Recent Releases of fugashi

fugashi - v1.3.0: M1 Wheels! Finally!

This release addresses one of the longest standing issues, #55. Many thanks to @nikitalita figuring out how to cross-compile MeCab for wheels.

There are no other changes.

- C++
Published by polm over 2 years ago

fugashi - v1.2.1: Python 3.11 Support

This release adds wheels for Python 3.11, with no other changes.

- C++
Published by polm about 3 years ago

fugashi - v1.2.0: Add nbestToNodeList, drop Python 3.6 and earlier

This release of fugashi adds one new feature: Tagger.nbestToNodeList returns the top N possible tokenizations of a string as node lists. Many thanks to @teowenshen for the implementation (#61).

This release also drops support for Python 3.6 and earlier versions. While the current source should still work with 3.5 and 3.6, wheels are not provided, and it is recommended you upgrade your Python version to one that has not reached end-of-life status. If you must use an older version, you can continue using v1.1.2.

- C++
Published by polm over 3 years ago

fugashi - v1.1.2: Python 3.10 Support, Cleaner Builds

This release adds long overdue wheels for Python 3.10. There are no changes in functionality or API.

On the backend, in addition to fixing issues with the 3.10 version number and quoting, the build process was cleaned up considerably. Many thanks to @lambdadog for the bugfixes and cleanup!

This release does not include wheels for M1 Macs - those may be working, but I've been unable to confirm it. See #55 for details or to help out.

- C++
Published by polm about 4 years ago

fugashi - v1.1.1: Bug Fixes and API Cleanup

This release has a number of stability and API improvements.

  • fugashi-build-dict didn't work in its initial release, that has been fixed.
  • Calls to parseToNode no longer invalidate old node surfaces (#38)
  • Initialization errors now throw an Exception rather than printing output directly (https://github.com/explosion/spaCy/releases/tag/v3.0.7)

Note that the fix to #38 has a number of side effects that may need more extensive evaluation. In particular:

  • memory use will grow very slowly over the life of a Tagger object
  • execution speed will be a bit slower, up to around 10%

It's expected that these will both be addressed before long; despite the issues, the current fix has been deemed suitable for a release because in the vast majority of use cases it will behave more correctly than the previous release.

- C++
Published by polm over 4 years ago

fugashi - Experimental Support for Dictionary Building Added

One feature fugashi hasn't had until now is the ability to build user dictionaries. This feature can be important for improving tokenization quality in many applications. This release adds fugashi-build-dict, a wrapper for MeCab's mecab-dict-index command. You can use it like this:

fugashi-build-dict -d [system-dic-dir] -u mydic.dic input.csv

If you're familiar with MeCab's user dictionary creation process nothing has changed, so any feedback on use or any errors you encounter would be appreciated. If you're not familiar with the dictionary process, just wait a bit - a guide should be released soon.

- C++
Published by polm about 5 years ago

fugashi - fugashi v1.0.0

fugashi v1.0 has arrived. :confetti_ball:

This release does not include any major changes to the code. The main purpose of this release is to make it clear that the API has reached a point where it can remain stable moving forward. While there will surely be more patches to clean things up or add minor features, I don't have any major changes planned.

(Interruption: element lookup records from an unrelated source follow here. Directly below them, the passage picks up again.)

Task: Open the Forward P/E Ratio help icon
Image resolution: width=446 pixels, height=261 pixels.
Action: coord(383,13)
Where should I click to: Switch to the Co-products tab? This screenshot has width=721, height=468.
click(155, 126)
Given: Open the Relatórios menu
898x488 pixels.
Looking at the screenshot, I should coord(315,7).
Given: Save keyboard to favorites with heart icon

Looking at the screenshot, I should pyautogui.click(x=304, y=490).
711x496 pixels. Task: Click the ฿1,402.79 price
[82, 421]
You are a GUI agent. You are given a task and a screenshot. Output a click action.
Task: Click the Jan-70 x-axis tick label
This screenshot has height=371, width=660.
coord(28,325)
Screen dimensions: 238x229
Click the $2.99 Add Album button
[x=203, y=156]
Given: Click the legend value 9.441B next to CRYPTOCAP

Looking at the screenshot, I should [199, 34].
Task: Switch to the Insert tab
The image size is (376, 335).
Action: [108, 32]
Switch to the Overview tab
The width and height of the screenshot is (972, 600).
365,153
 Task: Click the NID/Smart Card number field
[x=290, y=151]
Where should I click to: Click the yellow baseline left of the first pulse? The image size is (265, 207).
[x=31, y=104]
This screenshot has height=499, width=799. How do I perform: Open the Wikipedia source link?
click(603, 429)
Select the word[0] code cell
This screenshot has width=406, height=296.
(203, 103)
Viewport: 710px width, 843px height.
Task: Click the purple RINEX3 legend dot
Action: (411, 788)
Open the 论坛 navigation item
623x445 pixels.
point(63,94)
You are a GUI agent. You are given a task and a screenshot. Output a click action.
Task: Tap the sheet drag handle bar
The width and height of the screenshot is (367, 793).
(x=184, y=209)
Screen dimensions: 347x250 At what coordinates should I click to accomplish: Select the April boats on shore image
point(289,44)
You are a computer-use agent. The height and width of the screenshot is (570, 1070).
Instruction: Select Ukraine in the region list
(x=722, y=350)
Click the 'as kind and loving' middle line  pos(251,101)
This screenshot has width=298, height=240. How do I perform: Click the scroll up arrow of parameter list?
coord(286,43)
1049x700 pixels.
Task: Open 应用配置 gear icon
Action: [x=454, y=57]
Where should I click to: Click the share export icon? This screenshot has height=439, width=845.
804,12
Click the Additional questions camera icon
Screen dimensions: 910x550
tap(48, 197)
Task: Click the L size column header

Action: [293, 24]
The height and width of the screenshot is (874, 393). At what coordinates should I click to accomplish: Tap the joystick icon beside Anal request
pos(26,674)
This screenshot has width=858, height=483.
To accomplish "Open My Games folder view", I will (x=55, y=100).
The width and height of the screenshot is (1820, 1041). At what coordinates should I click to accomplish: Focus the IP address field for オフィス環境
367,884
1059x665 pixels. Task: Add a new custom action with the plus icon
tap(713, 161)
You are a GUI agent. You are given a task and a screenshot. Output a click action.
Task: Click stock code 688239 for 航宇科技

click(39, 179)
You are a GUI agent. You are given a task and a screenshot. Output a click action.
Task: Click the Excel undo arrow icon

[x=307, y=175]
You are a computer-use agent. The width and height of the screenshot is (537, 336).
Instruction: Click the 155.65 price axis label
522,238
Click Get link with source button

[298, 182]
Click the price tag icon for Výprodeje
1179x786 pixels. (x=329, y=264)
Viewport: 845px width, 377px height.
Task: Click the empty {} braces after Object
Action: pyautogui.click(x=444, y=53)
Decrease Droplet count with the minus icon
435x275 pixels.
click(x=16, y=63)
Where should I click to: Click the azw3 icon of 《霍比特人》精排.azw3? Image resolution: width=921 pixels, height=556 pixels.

This release does include one small change: previously, __repr__ marked UNKs. This behavior is useful in some situations, but it's easier to add it to generic behavior than take it out, so I removed it. Now you can (mostly) reconstruct the input with ''.join([str(nn) for nn in nodes]).

Thanks for using fugashi, and if there's anything you'd like to see in it please feel free to open an issue.

- C++
Published by polm over 5 years ago

fugashi - Command line scripts and callable Taggers

This isn't a drastic release, but since I've been dragging out the patch numbers it seemed like a good time to bump the minor version. This is v0.2.0! :tada:

The first feature in this release is the addition of command line scripts. Since it's possible to install fugashi without MeCab, you might not have a command-line binary. This fixes that so you can use fugashi as a replacement for mecab. There's also the fugashi-info script, which is similar to mecab -D in that it prints dictionary information. I hope it will be useful when dealing with bugs and installation issues.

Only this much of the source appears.